## Exercise goal
All of the data below is to be printed again exactly.

Data entries
== Segment start ==
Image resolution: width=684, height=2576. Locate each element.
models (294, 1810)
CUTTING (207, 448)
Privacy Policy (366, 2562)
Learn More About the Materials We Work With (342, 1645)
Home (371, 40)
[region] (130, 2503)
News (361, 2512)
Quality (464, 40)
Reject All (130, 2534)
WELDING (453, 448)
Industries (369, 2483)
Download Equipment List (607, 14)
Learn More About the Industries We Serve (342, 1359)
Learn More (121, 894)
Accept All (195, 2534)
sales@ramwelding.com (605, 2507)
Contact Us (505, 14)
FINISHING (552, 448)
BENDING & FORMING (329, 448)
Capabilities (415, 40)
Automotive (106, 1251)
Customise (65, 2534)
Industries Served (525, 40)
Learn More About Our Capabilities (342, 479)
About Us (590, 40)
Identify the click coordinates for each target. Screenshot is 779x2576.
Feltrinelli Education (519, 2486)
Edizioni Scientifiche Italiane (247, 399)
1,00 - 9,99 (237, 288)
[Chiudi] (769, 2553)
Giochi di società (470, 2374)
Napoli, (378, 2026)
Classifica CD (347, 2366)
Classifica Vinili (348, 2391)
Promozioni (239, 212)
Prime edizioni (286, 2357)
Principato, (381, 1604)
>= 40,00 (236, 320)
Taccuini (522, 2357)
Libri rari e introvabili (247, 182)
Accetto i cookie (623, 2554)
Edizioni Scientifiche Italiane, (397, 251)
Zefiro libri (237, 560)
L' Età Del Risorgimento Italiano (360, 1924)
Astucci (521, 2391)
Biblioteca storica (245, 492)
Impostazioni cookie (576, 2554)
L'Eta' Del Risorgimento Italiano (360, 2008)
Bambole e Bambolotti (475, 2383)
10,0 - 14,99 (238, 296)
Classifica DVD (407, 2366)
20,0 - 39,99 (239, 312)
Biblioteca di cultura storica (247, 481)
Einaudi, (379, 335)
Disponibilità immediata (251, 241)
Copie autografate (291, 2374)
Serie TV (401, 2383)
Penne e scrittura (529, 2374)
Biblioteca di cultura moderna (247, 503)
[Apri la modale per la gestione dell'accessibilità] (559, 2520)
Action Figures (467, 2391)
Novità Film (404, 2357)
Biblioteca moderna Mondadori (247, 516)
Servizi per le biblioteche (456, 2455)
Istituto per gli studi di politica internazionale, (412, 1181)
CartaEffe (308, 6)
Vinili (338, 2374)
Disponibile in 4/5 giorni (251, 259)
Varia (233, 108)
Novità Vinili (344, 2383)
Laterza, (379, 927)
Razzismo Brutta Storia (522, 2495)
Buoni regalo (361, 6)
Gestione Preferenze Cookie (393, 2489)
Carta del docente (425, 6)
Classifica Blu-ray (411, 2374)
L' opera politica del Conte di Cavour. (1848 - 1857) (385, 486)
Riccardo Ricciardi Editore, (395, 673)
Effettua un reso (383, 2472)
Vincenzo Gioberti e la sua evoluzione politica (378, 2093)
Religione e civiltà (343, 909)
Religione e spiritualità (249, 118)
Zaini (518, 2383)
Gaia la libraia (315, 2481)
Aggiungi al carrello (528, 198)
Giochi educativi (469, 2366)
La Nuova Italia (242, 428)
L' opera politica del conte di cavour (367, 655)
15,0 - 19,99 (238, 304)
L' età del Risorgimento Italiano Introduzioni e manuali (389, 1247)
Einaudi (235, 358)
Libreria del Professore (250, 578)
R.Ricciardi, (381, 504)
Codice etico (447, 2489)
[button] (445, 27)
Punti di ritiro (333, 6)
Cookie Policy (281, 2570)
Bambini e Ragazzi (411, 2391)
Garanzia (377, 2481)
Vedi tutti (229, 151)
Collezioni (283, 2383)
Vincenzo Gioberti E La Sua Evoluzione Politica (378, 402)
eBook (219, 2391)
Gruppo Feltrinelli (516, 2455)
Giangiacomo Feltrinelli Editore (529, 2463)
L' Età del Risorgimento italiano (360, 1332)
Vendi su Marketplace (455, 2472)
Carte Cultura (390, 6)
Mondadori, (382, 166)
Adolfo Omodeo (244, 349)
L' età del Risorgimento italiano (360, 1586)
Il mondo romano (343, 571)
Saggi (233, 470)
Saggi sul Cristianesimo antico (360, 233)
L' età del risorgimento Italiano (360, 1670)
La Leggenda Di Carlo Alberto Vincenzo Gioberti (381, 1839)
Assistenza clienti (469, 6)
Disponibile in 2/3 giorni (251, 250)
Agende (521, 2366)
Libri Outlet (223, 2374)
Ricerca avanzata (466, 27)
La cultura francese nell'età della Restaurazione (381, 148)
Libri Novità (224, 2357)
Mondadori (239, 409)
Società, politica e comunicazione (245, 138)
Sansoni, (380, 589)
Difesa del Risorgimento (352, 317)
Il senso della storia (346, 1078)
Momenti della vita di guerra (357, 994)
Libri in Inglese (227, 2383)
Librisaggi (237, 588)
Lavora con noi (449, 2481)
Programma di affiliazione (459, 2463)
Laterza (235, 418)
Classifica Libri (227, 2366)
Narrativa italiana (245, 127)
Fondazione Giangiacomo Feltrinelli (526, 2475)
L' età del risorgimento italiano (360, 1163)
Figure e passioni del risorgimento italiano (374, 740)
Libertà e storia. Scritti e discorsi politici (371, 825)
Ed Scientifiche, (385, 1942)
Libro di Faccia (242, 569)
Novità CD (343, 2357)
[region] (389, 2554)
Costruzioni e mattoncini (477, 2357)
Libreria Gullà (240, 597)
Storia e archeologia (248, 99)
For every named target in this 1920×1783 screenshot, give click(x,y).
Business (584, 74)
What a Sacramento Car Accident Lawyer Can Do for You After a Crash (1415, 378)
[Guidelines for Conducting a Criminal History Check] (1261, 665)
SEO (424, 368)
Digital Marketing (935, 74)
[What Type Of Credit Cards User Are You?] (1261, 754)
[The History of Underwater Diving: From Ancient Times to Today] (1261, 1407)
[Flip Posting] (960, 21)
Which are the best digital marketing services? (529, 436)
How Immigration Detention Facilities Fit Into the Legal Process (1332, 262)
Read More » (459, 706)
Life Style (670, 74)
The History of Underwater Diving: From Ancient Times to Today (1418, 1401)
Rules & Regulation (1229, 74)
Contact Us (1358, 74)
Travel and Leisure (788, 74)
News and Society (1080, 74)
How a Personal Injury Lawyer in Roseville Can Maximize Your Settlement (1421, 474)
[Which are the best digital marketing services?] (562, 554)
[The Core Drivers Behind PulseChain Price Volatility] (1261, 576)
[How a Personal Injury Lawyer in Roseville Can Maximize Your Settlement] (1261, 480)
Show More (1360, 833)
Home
== Segment end ==
## Exercise solution
Image resolution: width=684, height=2576. Locate each element.
models (294, 1810)
CUTTING (207, 448)
Privacy Policy (366, 2562)
Learn More About the Materials We Work With (342, 1645)
Home (371, 40)
[region] (130, 2503)
News (361, 2512)
Quality (464, 40)
Reject All (130, 2534)
WELDING (453, 448)
Industries (369, 2483)
Download Equipment List (607, 14)
Learn More About the Industries We Serve (342, 1359)
Learn More (121, 894)
Accept All (195, 2534)
sales@ramwelding.com (605, 2507)
Contact Us (505, 14)
FINISHING (552, 448)
BENDING & FORMING (329, 448)
Capabilities (415, 40)
Automotive (106, 1251)
Customise (65, 2534)
Industries Served (525, 40)
Learn More About Our Capabilities (342, 479)
About Us (590, 40)
Identify the click coordinates for each target. Screenshot is 779x2576.
Feltrinelli Education (519, 2486)
Edizioni Scientifiche Italiane (247, 399)
1,00 - 9,99 (237, 288)
[Chiudi] (769, 2553)
Giochi di società (470, 2374)
Napoli, (378, 2026)
Classifica CD (347, 2366)
Classifica Vinili (348, 2391)
Promozioni (239, 212)
Prime edizioni (286, 2357)
Principato, (381, 1604)
>= 40,00 (236, 320)
Taccuini (522, 2357)
Libri rari e introvabili (247, 182)
Accetto i cookie (623, 2554)
Edizioni Scientifiche Italiane, (397, 251)
Zefiro libri (237, 560)
L' Età Del Risorgimento Italiano (360, 1924)
Astucci (521, 2391)
Biblioteca storica (245, 492)
Impostazioni cookie (576, 2554)
L'Eta' Del Risorgimento Italiano (360, 2008)
Bambole e Bambolotti (475, 2383)
10,0 - 14,99 (238, 296)
Classifica DVD (407, 2366)
20,0 - 39,99 (239, 312)
Biblioteca di cultura storica (247, 481)
Einaudi, (379, 335)
Disponibilità immediata (251, 241)
Copie autografate (291, 2374)
Serie TV (401, 2383)
Penne e scrittura (529, 2374)
Biblioteca di cultura moderna (247, 503)
[Apri la modale per la gestione dell'accessibilità] (559, 2520)
Action Figures (467, 2391)
Novità Film (404, 2357)
Biblioteca moderna Mondadori (247, 516)
Servizi per le biblioteche (456, 2455)
Istituto per gli studi di politica internazionale, (412, 1181)
CartaEffe (308, 6)
Vinili (338, 2374)
Disponibile in 4/5 giorni (251, 259)
Varia (233, 108)
Novità Vinili (344, 2383)
Laterza, (379, 927)
Razzismo Brutta Storia (522, 2495)
Buoni regalo (361, 6)
Gestione Preferenze Cookie (393, 2489)
Carta del docente (425, 6)
Classifica Blu-ray (411, 2374)
L' opera politica del Conte di Cavour. (1848 - 1857) (385, 486)
Riccardo Ricciardi Editore, (395, 673)
Effettua un reso (383, 2472)
Vincenzo Gioberti e la sua evoluzione politica (378, 2093)
Religione e civiltà (343, 909)
Religione e spiritualità (249, 118)
Zaini (518, 2383)
Gaia la libraia (315, 2481)
Aggiungi al carrello (528, 198)
Giochi educativi (469, 2366)
La Nuova Italia (242, 428)
L' opera politica del conte di cavour (367, 655)
15,0 - 19,99 (238, 304)
L' età del Risorgimento Italiano Introduzioni e manuali (389, 1247)
Einaudi (235, 358)
Libreria del Professore (250, 578)
R.Ricciardi, (381, 504)
Codice etico (447, 2489)
[button] (445, 27)
Punti di ritiro (333, 6)
Cookie Policy (281, 2570)
Bambini e Ragazzi (411, 2391)
Garanzia (377, 2481)
Vedi tutti (229, 151)
Collezioni (283, 2383)
Vincenzo Gioberti E La Sua Evoluzione Politica (378, 402)
eBook (219, 2391)
Gruppo Feltrinelli (516, 2455)
Giangiacomo Feltrinelli Editore (529, 2463)
L' Età del Risorgimento italiano (360, 1332)
Vendi su Marketplace (455, 2472)
Carte Cultura (390, 6)
Mondadori, (382, 166)
Adolfo Omodeo (244, 349)
L' età del Risorgimento italiano (360, 1586)
Il mondo romano (343, 571)
Saggi (233, 470)
Saggi sul Cristianesimo antico (360, 233)
L' età del risorgimento Italiano (360, 1670)
La Leggenda Di Carlo Alberto Vincenzo Gioberti (381, 1839)
Assistenza clienti (469, 6)
Disponibile in 2/3 giorni (251, 250)
Agende (521, 2366)
Libri Outlet (223, 2374)
Ricerca avanzata (466, 27)
La cultura francese nell'età della Restaurazione (381, 148)
Libri Novità (224, 2357)
Mondadori (239, 409)
Società, politica e comunicazione (245, 138)
Sansoni, (380, 589)
Difesa del Risorgimento (352, 317)
Il senso della storia (346, 1078)
Momenti della vita di guerra (357, 994)
Libri in Inglese (227, 2383)
Librisaggi (237, 588)
Lavora con noi (449, 2481)
Programma di affiliazione (459, 2463)
Laterza (235, 418)
Classifica Libri (227, 2366)
Narrativa italiana (245, 127)
Fondazione Giangiacomo Feltrinelli (526, 2475)
L' età del risorgimento italiano (360, 1163)
Figure e passioni del risorgimento italiano (374, 740)
Libertà e storia. Scritti e discorsi politici (371, 825)
Ed Scientifiche, (385, 1942)
Libro di Faccia (242, 569)
Novità CD (343, 2357)
[region] (389, 2554)
Costruzioni e mattoncini (477, 2357)
Libreria Gullà (240, 597)
Storia e archeologia (248, 99)
For every named target in this 1920×1783 screenshot, give click(x,y).
Business (584, 74)
What a Sacramento Car Accident Lawyer Can Do for You After a Crash (1415, 378)
[Guidelines for Conducting a Criminal History Check] (1261, 665)
SEO (424, 368)
Digital Marketing (935, 74)
[What Type Of Credit Cards User Are You?] (1261, 754)
[The History of Underwater Diving: From Ancient Times to Today] (1261, 1407)
[Flip Posting] (960, 21)
Which are the best digital marketing services? (529, 436)
How Immigration Detention Facilities Fit Into the Legal Process (1332, 262)
Read More » (459, 706)
Life Style (670, 74)
The History of Underwater Diving: From Ancient Times to Today (1418, 1401)
Rules & Regulation (1229, 74)
Contact Us (1358, 74)
Travel and Leisure (788, 74)
News and Society (1080, 74)
How a Personal Injury Lawyer in Roseville Can Maximize Your Settlement (1421, 474)
[Which are the best digital marketing services?] (562, 554)
[The Core Drivers Behind PulseChain Price Volatility] (1261, 576)
[How a Personal Injury Lawyer in Roseville Can Maximize Your Settlement] (1261, 480)
Show More (1360, 833)
Home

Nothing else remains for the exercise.